**Text excerpt**
* * *

Arrangements for program control, e.g. control units using stored programs, i.e. using an internal store of processing equipment to receive or retain programs; Arrangements for executing machine instructions, e.g. instruction decode Concurrent instruction execution, e.g. pipeline, look ahead

G06F9/30 IPC

Arrangements for program control, e.g. control units using stored programs, i.e. using an internal store of processing equipment to receive or retain programs Arrangements for executing machine instructions, e.g. instruction decode

Description

BACKGROUND

Parallel processors such as accelerator processors and graphics processing units (GPUs) conventionally implement graphics processing pipelines that concurrently process copies of commands that are retrieved from a command buffer. GPUs and other multithreaded processing units typically implement multiple processing elements (which may include processor cores, compute units, chiplets, or workgroup processors) that execute different programs or concurrently execute multiple instances of a single program on multiple data sets as a single “wave,” i.e., a group of threads running concurrently on a GPU. A hierarchical execution model is typically used to match the hierarchy implemented in hardware.

* * *

**Given information**

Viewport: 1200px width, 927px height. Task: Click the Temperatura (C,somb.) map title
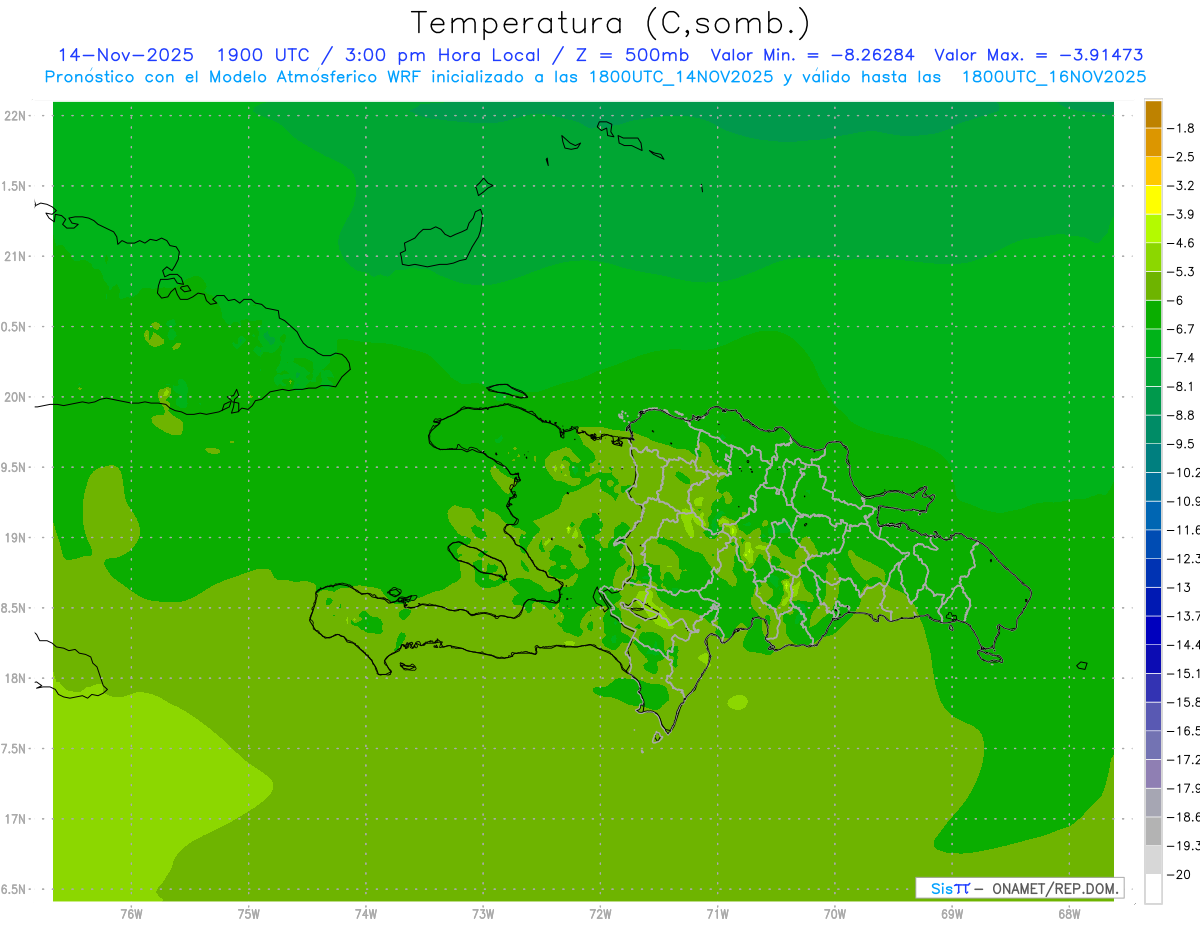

* * *

Can you rewrite the stretch of the patent excerpt that opens with "Parallel processors such" and closes with "implemented in hardware.", changing "hierarchy" to "structure"? Work only from the patent excerpt.

**Output below**
Parallel processors such as accelerator processors and graphics processing units (GPUs) conventionally implement graphics processing pipelines that concurrently process copies of commands that are retrieved from a command buffer. GPUs and other multithreaded processing units typically implement multiple processing elements (which may include processor cores, compute units, chiplets, or workgroup processors) that execute different programs or concurrently execute multiple instances of a single program on multiple data sets as a single “wave,” i.e., a group of threads running concurrently on a GPU. A hierarchical execution model is typically used to match the structure implemented in hardware.